Exercise description => In the entries below, how many lines hold the word "screenshot"? Answer with the number only.

Records to use =>
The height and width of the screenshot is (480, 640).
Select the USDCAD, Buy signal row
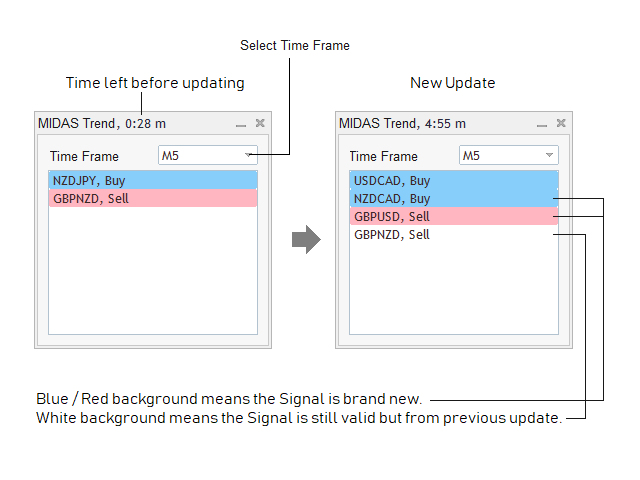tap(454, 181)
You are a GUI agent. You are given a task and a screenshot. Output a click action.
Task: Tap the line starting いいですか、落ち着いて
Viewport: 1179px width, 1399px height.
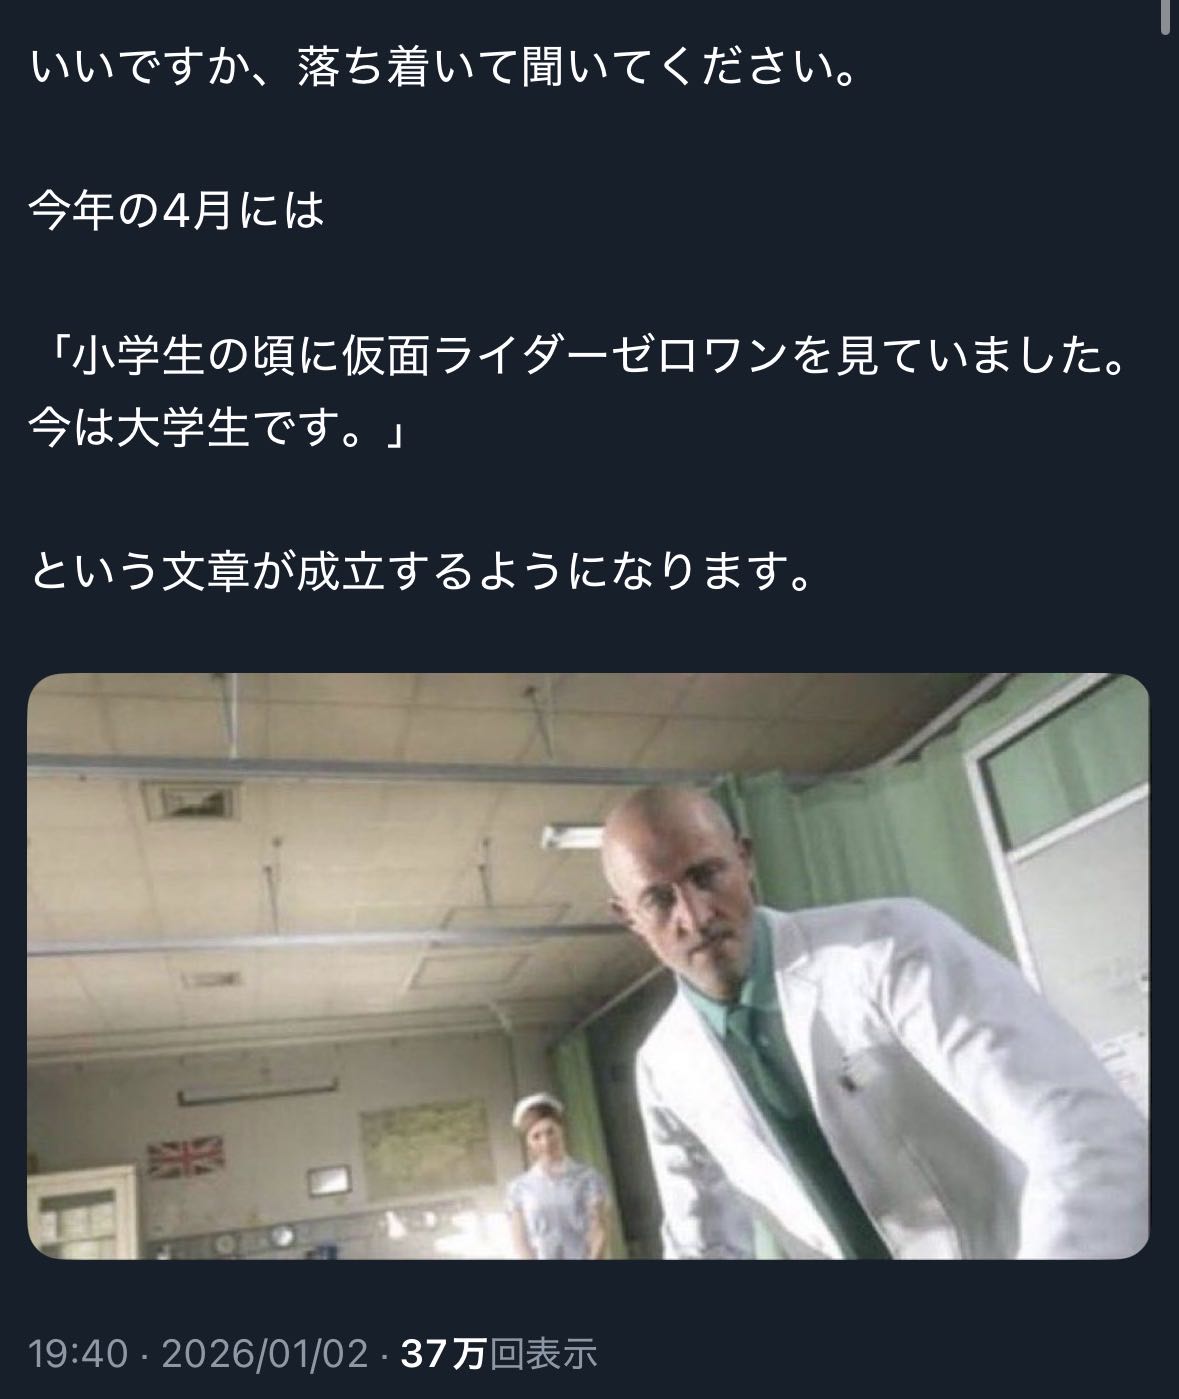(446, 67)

==

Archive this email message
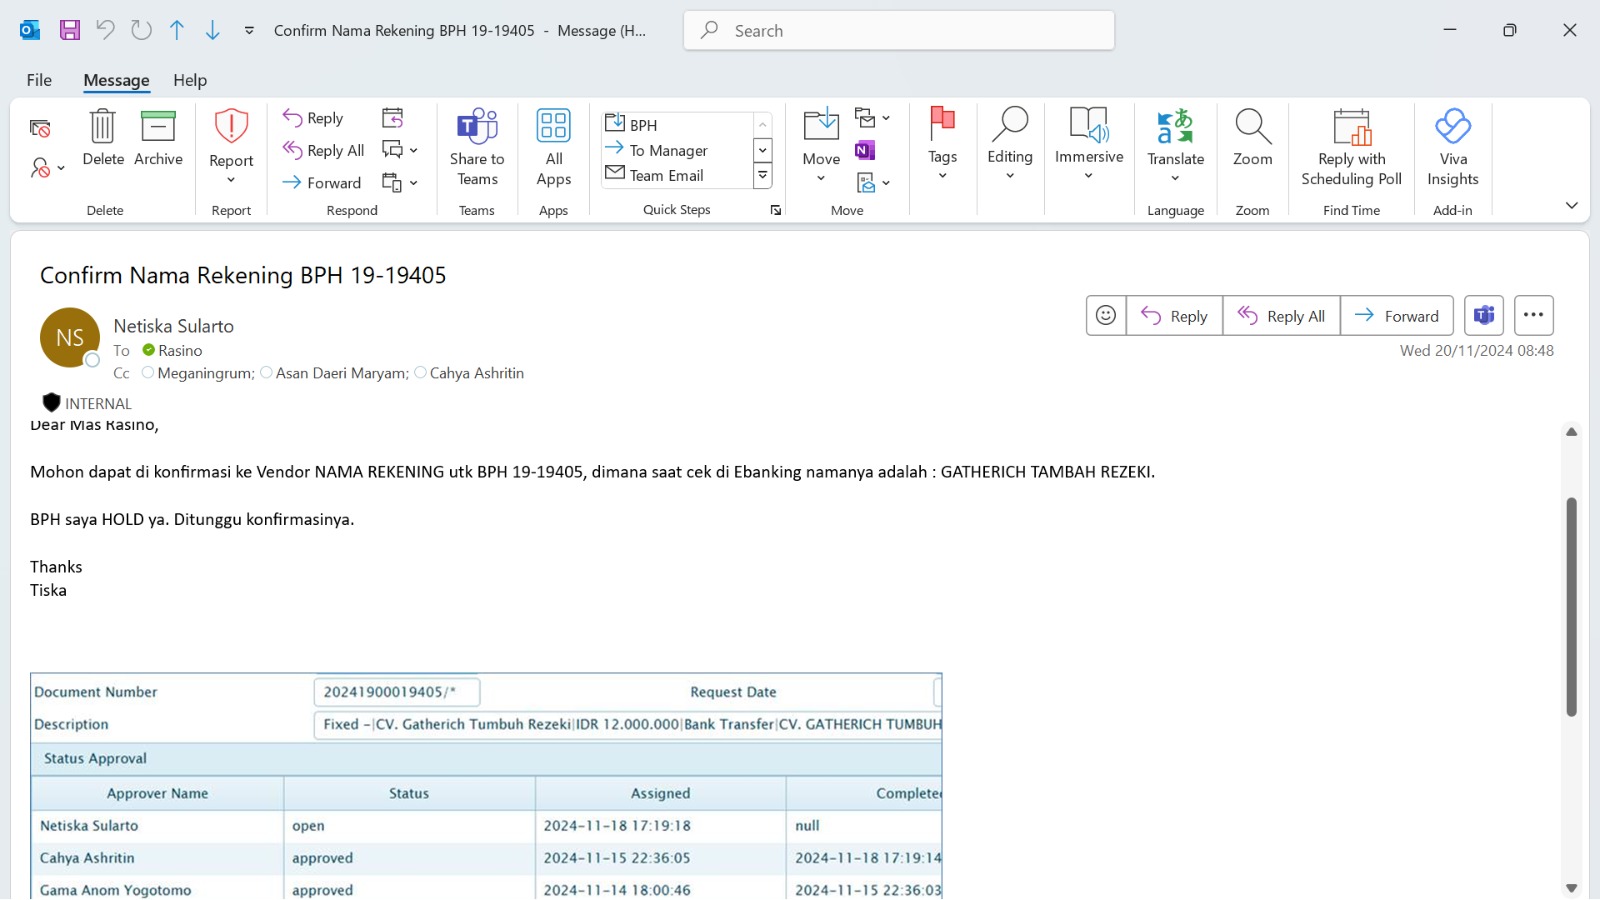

...

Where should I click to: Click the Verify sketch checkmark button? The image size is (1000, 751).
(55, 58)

Exercise output => 2